# modelo 720 penalties



## stevec2x (Mar 24, 2012)

Hi

We failed to declare assets on the Modelo 720 before the March deadline (we hadn't realised that this deadline is different to that for income tax returns)

Now, if we complete our tax return and 720 at the same time , we could be fined 1500 euros for being late with the 720. Does anyone have any knowledge of these fines actually being applied? And if so, how have they been enforced?

1500 euros is a bit steep for being a few weeks late with a declaration that doesn't actually involve paying any tax anyway!

Cheers

Steve


----------



## extranjero (Nov 16, 2012)

stevec2x said:


> Hi
> 
> We failed to declare assets on the Modelo 720 before the March deadline (we hadn't realised that this deadline is different to that for income tax returns)
> 
> ...


It's better than being fined for non declaration which is many thousands more!
There 's so much publicity about this now, in expat press and other media, that it's hard to see how people aren't aware of the different deadlines.
Having said that, I don't see why the 720 can't be incorporated into the annual income tax declaration.
All it needs are a few more columns to fill in.
It could be made much more simple, no need for so much minute detail.
I don't know anyone personally who has been fined , only a poster on another forum who submitted his declaration late, pleaded ignorance and has thrown himself on the mercy of the Hacienda. Hope he updates us as to what ensued.I imagine it's an automatic fine.
I suspect that many who did not submit did not make a late declaration and took the risk of not being discovered


----------



## Rabbitcat (Aug 31, 2014)

stevec2x said:


> Hi
> 
> We failed to declare assets on the Modelo 720 before the March deadline (we hadn't realised that this deadline is different to that for income tax returns)
> 
> ...


Just to be clear what are the deadlines for each of the two?


----------



## extranjero (Nov 16, 2012)

March 31st for assets declaration 720
June 30 th for income tax declaration


----------



## The Skipper (Nov 26, 2014)

stevec2x said:


> Hi
> 
> We failed to declare assets on the Modelo 720 before the March deadline (we hadn't realised that this deadline is different to that for income tax returns)
> 
> ...


Our 720 was filed on time, so can´t answer that particular question, but in our first year in Spain we were very late with our first normal tax return (by nearly a year, actually!) and our accountant said the Tax Office would fine us.That was seven years ago and we haven´t been asked to pay a fine yet, so hopefully you will have the same luck as us.


----------



## mrypg9 (Apr 26, 2008)

As the 720 fines have been deemed unfair and disproportionate by Brussels I shouldn't worry too much.


----------



## baldilocks (Mar 7, 2010)

extranjero said:


> It's better than being fined for non declaration which is many thousands more!
> There 's so much publicity about this now, in expat press and other media, that it's hard to see how people aren't aware of the different deadlines.
> Having said that, I don't see why the 720 can't be incorporated into the annual income tax declaration.
> All it needs are a few more columns to fill in.
> ...


Not everyone has access to the expat press, nor particularly want it.


----------



## extranjero (Nov 16, 2012)

baldilocks said:


> Not everyone has access to the expat press, nor particularly want it.


There are plenty of other ways to find out, online, radio, seminars etc
It's in a person's own interests to find out what's going on, as ignorance is no excuse to the Hacienda.


----------



## stevelin (Apr 25, 2009)

Its confusing to I did a 720 2 years ago as things have not increased by more than 20000. Ive been toldby my Gestor do not need to declare again.

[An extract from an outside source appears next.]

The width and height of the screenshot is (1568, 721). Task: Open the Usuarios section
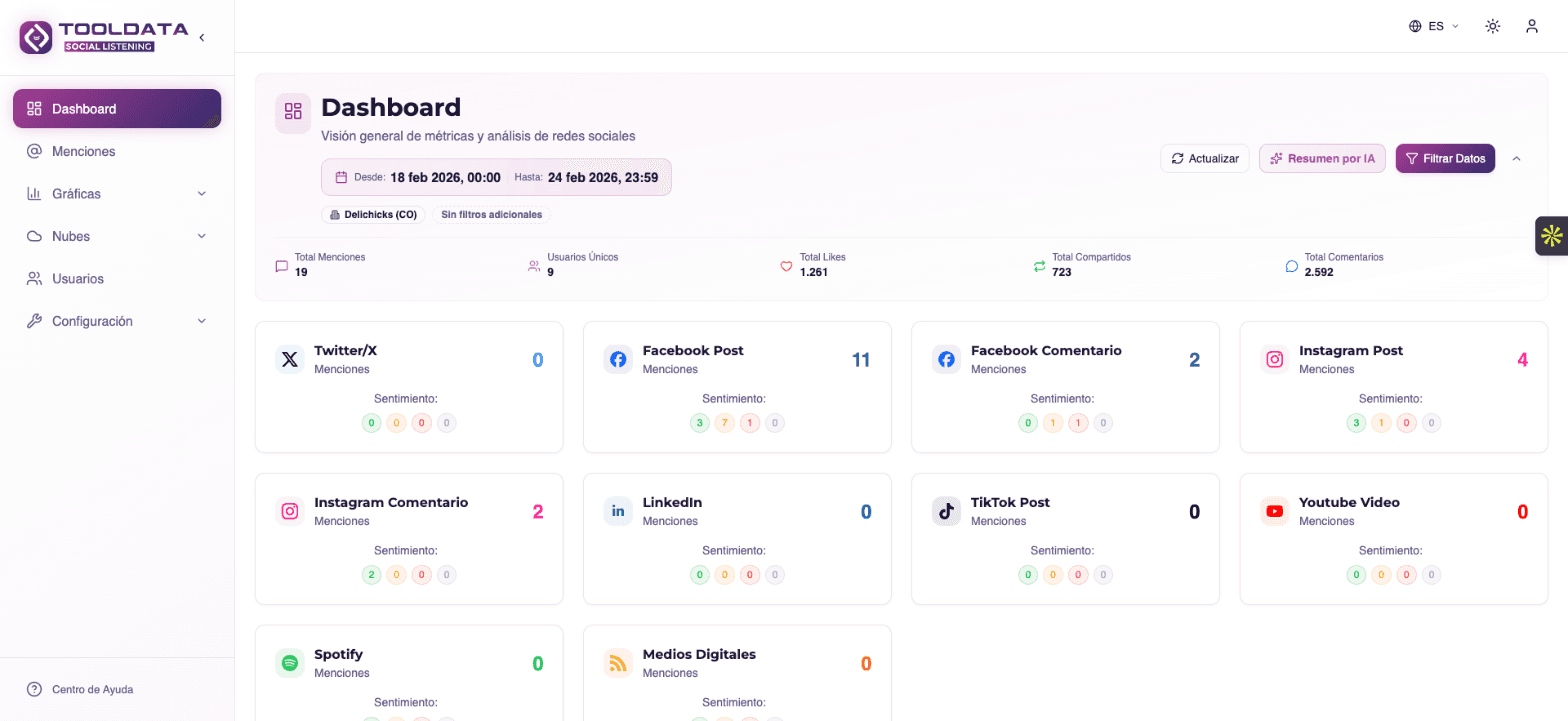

Hope this was the right advise


----------



## extranjero (Nov 16, 2012)

That is right
Also if you have opened or closed an account you are supposed to do a 720 purely for that account(s) without having to resubmit all the others, though where changes are very slight, they may not need reporting. The accountant will sort that out.
What some haven't considered is, that due to the exchange rate, some accounts , investments etc. Which previously were under the 50 k threshold will, this year, be over it .


----------



## gus-lopez (Jan 4, 2010)

mrypg9 said:


> As the 720 fines have been deemed unfair and disproportionate by Brussels I shouldn't worry too much.


& additionally have now opened an investigation into the 720 declaration on the grounds being contrary to personal privacy, That the form is contrary to EU legislation,infringes a citizens rights + various others.
Spanish tax experts seem to be quietly confident that the 720 will be either watered down or declared contrary to EU law.


----------



## Rabbitcat (Aug 31, 2014)

extranjero said:


> That is right
> Also if you have opened or closed an account you are supposed to do a 720 purely for that account(s) without having to resubmit all the others, though where changes are very slight, they may not need reporting. The accountant will sort that out.
> What some haven't considered is, that due to the exchange rate, some accounts , investments etc. Which previously were under the 50 k threshold will, this year, be over it .



So if you had €100k, and split it into 3 savings accounts- they wouldn't have to be declared?


----------



## Lynn R (Feb 21, 2014)

Rabbitcat said:


> So if you had €100k, and split it into 3 savings accounts- they wouldn't have to be declared?


Yes, they would - it is the amount you have in any one asset class (€50,000 or more) which needs to be declared. That means €50,000 whether it's in one account, or ten different ones.


----------



## Rabbitcat (Aug 31, 2014)

Bah, sort of thought that- but was worth a try!!!!


----------



## Alcalaina (Aug 6, 2010)

stevec2x said:


> Hi
> 
> We failed to declare assets on the Modelo 720 before the March deadline (we hadn't realised that this deadline is different to that for income tax returns)
> 
> ...


I would go to the tax office and say you didn't realise the deadline had passed. It's very unlikely they will fine you - it's the people trying to _hide_ their assets they are after!


----------